In a latest development, researchers developed the lightest paint, which is energy-saving that repels heat, comes in any color. The researchers developed the paint, which they named as “Plasmonic paint”, inspired by butterfly wings.
Not made from pigment, the color is created structurally through the arrangement of nanoparticles. The researchers claimed that it would only take just 1.4 kilograms of plasmonic paint to cover a Boeing 747. It generally takes at least 454 kilograms of conventional commercial paint to do the same. They said that this showed that the plasmonic paint could significantly reduce the amount of greenhouse gases required for flight.
Plasmonic paint is now only in labs now. Though long way ahead remains, the researchers have made the paint in various colors using techniques that can easily be scaled up, and that is what they will be working on next.
The researchers claim that the paint keeps structures cooler. As the paint structure reflects the entire infrared spectrum, so less heat is absorbed. They said that surfaces underneath the new paint stay 13 to 16 degrees Celsius (25 to 30 degrees Fahrenheit) cooler than they would if they were covered with regular commercial paint.
Nano scientist DebashisChanda, who led the team, said that the temperature difference plasmonic paint promises would lead to significant energy savings. Using less electricity for cooling would also cut down carbon dioxide emissions, lessening global warming, the scientist said.
Plasmonic paint uses the nanoparticles of two colorless materials – aluminum and aluminum oxide. By arranging them in different ways on top of an oxide-coated aluminum mirror, it is possible to control how light is scattered, reflected, or absorbed.

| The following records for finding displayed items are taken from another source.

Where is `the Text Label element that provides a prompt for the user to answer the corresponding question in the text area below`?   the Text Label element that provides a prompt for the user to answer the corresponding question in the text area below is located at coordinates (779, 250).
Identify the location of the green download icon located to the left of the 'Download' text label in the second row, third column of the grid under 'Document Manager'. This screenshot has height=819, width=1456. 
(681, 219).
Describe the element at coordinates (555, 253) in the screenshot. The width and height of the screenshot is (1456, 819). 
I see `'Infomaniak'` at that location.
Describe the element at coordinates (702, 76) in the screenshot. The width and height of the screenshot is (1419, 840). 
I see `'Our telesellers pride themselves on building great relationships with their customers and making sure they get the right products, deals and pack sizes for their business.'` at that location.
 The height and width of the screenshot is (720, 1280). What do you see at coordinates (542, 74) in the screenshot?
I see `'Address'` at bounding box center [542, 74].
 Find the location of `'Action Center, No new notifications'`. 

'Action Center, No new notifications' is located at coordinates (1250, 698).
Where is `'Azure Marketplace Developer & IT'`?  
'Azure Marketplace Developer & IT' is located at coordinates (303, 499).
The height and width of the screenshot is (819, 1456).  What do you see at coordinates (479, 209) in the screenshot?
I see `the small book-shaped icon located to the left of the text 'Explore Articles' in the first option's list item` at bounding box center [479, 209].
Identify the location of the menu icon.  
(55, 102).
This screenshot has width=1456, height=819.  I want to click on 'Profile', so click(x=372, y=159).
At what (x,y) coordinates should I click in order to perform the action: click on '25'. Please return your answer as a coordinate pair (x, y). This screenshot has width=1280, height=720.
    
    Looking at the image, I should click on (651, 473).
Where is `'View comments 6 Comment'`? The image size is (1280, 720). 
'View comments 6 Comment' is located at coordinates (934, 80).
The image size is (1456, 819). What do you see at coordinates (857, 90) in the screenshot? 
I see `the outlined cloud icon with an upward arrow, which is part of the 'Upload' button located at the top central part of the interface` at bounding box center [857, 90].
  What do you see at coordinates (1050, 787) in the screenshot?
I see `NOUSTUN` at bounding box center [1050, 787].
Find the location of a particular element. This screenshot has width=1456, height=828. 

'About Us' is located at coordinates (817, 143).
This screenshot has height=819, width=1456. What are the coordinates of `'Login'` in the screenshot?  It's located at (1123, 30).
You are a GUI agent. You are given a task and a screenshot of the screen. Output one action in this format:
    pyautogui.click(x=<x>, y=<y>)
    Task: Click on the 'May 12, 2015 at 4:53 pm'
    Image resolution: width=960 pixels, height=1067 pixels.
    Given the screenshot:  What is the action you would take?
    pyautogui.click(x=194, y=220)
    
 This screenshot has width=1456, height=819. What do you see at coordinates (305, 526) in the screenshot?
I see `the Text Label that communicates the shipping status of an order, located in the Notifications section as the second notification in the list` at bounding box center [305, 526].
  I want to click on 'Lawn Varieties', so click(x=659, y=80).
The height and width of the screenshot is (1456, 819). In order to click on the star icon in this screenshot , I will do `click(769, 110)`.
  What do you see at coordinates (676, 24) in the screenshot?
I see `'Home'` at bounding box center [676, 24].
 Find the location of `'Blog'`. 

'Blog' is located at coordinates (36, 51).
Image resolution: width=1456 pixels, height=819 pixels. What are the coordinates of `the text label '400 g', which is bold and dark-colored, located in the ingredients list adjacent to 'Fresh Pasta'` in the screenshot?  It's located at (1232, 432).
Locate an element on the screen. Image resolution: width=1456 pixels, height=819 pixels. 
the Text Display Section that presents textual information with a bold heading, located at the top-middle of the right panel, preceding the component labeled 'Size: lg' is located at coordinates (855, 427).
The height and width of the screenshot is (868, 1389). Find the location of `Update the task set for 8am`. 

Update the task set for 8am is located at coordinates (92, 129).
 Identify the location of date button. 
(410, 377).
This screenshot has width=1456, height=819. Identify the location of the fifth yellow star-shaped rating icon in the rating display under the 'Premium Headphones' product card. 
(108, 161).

He mentioned that the structural colour is what makes the paint so lightweight – at a thickness of just 150 nanometers, the paint reaches full coloration, making it the lightest paint on record.
In this research, the team created the structural paint using an electron beam evaporator, which heats a substance at a highly controlled rate. This controlled evaporation allows small clusters of aluminum nanoparticles to self-assemble – the aluminum atoms are more attracted to each other than the oxide substrate they are grown on, so they naturally clump up.
By tweaking the pressure and temperature of the electron beam evaporator, the team can create structures that reflect different colors.”Crucially, this pressure- and temperature-controlled process ensures high reproducibility over broad areas in a single step, lowering the cost of production and enabling large-scale fabrication,” the team writes in their paper.